Although one optical receiver 280 is shown in FIG. 2, the optical
receiver 280 may represent multiple optical receivers for receiving
optical signals backscattered from the sensors 250.
[0031] Although FIG. 2 depicts the optical source 210 and optical
receiver 280 as transmitting and receiving single-mode optical
signals respectively, other arrangements are possible. For example,
the optical receiver 280 can be directly coupled to the multimode
optical fiber 265 and an amplified backscattered multimode optical
signal can propagate over the multimode optical fiber 265 to the
optical receiver 280. In some aspects, the optical source 210 and
optical receiver 280 can be included in a single device
communicatively coupled to a bidirectional port of another
multimode circulator. The bidirectional port of the additional
multimode circulator can receive emitted optical signals from the
single device and route the emitted single-mode optical signals
through a second port towards the mode scrambler 230. A third port
can receive a backscattered multimode optical signal and route the
backscattered signal through the bidirectional port to the single
device. In some aspects, the mode scrambler 230 can include (or be
communicatively coupled to) a mode stripper. The mode stripper can
remove predetermined modes from the multimode optical signal. In
some examples, the predetermined modes include modes that have are
determined to be leaky and have a high attenuation value.

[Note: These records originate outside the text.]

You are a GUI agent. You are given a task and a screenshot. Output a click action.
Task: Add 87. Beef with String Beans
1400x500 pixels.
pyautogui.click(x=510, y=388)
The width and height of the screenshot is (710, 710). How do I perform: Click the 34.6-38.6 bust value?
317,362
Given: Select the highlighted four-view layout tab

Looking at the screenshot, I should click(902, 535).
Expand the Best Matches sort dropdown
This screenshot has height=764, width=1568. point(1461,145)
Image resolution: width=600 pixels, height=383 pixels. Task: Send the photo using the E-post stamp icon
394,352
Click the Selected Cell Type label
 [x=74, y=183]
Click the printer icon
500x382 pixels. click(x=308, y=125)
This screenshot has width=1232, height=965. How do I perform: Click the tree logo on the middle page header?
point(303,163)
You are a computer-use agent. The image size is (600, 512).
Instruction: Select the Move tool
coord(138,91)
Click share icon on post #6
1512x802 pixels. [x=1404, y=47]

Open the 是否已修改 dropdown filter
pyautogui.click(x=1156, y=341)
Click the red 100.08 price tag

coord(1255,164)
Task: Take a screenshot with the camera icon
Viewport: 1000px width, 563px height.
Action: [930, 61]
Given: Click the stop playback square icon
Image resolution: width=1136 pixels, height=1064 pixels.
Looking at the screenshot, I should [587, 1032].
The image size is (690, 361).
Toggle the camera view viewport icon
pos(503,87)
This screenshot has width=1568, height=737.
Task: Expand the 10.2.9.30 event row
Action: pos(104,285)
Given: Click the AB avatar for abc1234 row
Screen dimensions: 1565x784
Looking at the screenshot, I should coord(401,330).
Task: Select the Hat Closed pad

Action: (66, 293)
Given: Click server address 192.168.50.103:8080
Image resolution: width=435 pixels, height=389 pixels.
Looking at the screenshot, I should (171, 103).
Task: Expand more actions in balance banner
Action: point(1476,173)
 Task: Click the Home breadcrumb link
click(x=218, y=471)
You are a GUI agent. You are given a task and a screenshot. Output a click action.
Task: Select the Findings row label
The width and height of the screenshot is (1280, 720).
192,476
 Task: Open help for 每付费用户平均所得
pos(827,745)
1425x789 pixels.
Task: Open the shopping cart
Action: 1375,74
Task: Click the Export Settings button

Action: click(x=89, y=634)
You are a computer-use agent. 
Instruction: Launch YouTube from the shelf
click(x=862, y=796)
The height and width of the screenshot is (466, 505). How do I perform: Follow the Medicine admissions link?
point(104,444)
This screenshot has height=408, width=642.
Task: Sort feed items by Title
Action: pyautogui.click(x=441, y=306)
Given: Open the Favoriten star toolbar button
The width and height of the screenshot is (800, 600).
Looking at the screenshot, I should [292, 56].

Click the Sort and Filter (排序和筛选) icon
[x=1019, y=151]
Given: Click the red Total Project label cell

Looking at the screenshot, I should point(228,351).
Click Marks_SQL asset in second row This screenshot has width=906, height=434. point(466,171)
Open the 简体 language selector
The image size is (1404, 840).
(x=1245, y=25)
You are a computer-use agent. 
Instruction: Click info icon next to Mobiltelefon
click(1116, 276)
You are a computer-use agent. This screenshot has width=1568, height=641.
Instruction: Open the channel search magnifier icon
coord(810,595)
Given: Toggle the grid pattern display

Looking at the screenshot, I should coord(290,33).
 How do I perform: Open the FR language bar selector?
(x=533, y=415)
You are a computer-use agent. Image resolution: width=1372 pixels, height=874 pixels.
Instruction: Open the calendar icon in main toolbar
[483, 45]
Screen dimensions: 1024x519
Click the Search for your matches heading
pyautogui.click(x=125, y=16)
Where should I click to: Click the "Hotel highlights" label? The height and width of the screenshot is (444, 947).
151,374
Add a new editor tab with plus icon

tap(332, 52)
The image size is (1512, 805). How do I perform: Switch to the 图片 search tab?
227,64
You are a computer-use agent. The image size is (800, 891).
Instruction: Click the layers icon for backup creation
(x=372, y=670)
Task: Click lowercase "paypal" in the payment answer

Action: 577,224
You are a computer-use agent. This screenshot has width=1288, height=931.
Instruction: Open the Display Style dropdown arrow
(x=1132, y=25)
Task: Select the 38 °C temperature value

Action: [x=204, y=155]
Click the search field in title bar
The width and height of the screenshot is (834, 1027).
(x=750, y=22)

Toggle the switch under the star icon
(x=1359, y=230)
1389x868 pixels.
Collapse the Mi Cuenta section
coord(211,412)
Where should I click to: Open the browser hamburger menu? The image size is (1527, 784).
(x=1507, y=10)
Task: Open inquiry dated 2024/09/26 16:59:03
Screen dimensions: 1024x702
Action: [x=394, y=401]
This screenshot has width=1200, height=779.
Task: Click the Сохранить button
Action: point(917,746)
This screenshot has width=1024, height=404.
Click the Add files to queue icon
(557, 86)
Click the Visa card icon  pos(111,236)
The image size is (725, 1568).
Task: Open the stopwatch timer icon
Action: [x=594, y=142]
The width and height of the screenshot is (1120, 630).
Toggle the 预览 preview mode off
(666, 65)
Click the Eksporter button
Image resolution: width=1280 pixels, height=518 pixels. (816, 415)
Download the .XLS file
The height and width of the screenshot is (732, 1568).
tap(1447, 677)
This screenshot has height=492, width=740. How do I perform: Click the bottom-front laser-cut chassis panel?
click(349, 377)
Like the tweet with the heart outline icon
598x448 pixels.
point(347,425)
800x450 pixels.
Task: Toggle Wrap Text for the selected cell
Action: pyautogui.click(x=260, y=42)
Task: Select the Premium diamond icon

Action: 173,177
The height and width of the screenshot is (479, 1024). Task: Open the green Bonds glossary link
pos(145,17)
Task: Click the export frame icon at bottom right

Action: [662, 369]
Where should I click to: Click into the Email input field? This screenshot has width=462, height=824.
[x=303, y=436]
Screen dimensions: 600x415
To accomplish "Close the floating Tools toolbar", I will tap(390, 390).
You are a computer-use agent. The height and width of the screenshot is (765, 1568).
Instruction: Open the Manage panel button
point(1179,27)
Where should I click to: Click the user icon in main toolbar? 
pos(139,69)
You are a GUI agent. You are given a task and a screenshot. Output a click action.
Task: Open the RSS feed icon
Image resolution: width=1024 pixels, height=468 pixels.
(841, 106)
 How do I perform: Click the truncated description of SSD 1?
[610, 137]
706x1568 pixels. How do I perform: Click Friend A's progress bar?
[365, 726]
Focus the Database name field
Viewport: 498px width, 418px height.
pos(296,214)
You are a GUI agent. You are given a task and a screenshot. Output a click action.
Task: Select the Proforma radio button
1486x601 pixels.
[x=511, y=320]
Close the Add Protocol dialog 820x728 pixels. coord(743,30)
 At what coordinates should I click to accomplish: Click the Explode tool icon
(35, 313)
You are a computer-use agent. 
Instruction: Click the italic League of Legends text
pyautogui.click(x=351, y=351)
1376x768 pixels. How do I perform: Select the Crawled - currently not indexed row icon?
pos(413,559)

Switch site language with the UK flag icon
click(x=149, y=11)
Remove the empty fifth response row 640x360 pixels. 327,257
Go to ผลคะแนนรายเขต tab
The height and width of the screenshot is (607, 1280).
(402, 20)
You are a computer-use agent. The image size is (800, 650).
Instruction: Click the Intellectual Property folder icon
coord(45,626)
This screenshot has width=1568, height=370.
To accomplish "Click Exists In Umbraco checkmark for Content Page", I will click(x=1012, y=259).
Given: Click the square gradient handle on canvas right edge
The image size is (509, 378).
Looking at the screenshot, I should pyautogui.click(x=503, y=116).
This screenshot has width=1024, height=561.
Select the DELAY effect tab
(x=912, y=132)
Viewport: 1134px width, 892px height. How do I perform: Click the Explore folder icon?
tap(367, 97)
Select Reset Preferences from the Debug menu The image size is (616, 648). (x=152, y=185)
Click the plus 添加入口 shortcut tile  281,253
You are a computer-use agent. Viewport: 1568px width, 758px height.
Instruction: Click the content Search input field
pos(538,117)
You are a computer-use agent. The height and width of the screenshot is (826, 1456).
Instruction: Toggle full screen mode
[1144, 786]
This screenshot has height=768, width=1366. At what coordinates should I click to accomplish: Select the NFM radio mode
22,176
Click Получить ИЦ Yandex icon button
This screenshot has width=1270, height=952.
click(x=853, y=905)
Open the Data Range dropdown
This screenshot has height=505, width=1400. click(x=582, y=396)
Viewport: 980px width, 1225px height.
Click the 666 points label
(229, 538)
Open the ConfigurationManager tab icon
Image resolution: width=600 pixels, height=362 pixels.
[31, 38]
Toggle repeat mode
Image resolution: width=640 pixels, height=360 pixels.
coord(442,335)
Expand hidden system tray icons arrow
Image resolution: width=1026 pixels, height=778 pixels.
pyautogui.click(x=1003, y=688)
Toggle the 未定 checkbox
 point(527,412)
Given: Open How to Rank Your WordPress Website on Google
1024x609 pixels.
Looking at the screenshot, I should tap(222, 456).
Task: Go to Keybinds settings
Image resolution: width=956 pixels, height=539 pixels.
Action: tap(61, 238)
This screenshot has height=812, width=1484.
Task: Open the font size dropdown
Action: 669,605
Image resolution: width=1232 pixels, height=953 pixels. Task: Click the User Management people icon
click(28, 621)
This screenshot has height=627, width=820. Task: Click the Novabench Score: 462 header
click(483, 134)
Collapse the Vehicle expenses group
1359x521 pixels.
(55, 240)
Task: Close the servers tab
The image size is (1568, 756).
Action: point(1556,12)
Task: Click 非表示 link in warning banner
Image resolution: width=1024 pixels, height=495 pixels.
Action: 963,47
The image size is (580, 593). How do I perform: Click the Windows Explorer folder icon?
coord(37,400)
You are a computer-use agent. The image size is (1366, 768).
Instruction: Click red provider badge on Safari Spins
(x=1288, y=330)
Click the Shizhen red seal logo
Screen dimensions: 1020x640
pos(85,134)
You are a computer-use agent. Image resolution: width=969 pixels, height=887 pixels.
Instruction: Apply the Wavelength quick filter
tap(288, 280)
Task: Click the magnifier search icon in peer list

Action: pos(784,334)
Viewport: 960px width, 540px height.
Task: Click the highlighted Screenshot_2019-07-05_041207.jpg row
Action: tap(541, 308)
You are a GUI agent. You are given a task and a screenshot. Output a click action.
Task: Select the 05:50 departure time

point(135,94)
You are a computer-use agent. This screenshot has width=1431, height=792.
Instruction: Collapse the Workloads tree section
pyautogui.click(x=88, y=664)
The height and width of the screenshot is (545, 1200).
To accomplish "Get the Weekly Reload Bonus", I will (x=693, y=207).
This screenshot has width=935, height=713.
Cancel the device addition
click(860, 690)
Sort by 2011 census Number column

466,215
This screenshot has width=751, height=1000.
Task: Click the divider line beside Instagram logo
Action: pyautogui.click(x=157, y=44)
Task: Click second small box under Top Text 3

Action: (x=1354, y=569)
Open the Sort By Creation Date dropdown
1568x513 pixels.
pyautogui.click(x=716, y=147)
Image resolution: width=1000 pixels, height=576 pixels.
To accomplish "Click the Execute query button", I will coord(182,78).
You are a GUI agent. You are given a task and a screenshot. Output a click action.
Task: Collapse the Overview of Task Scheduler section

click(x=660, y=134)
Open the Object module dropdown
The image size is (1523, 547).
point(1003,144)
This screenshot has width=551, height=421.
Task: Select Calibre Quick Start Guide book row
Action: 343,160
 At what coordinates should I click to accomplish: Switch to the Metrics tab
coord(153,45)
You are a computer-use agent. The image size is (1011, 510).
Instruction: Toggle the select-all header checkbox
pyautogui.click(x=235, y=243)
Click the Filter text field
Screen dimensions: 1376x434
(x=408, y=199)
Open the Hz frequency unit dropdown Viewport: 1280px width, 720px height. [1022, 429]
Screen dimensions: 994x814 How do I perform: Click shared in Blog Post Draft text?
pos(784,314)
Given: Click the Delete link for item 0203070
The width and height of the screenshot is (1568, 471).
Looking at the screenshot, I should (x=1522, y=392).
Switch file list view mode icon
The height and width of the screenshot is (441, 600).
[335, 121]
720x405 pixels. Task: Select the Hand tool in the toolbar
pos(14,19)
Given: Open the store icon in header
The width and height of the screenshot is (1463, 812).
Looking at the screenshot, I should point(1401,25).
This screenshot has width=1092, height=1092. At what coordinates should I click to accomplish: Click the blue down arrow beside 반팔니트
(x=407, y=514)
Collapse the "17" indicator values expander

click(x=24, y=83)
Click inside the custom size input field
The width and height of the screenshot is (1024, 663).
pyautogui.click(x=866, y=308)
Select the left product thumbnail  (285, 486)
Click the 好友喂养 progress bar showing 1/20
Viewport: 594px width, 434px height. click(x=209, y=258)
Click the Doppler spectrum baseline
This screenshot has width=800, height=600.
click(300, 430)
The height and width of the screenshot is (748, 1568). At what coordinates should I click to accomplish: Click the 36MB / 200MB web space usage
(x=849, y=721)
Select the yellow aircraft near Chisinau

[0032] FIGS. 3-5 depict examples of energy distributions of optical
signals propagating through a multimode optical fiber. Each of
FIGS. 3-4 depict an energy distribution for a single-mode optical
signal propagating through a multimode optical fiber. FIG. 3
depicts a coherent single-mode optical signal and FIG. 4 depicts a
distributed single-mode optical signal. FIG. 3 can depict an energy
distribution of the single-mode optical signal generated by the
optical source 210 propagating through the multimode optical fiber
225. FIG. 5 depicts an energy distribution of a multimode optical
signal propagating in multiple modes of a multimode optical fiber.
FIG. 5 can depict an energy distribution of the multimode optical
signal propagating through the multimode optical fiber 235.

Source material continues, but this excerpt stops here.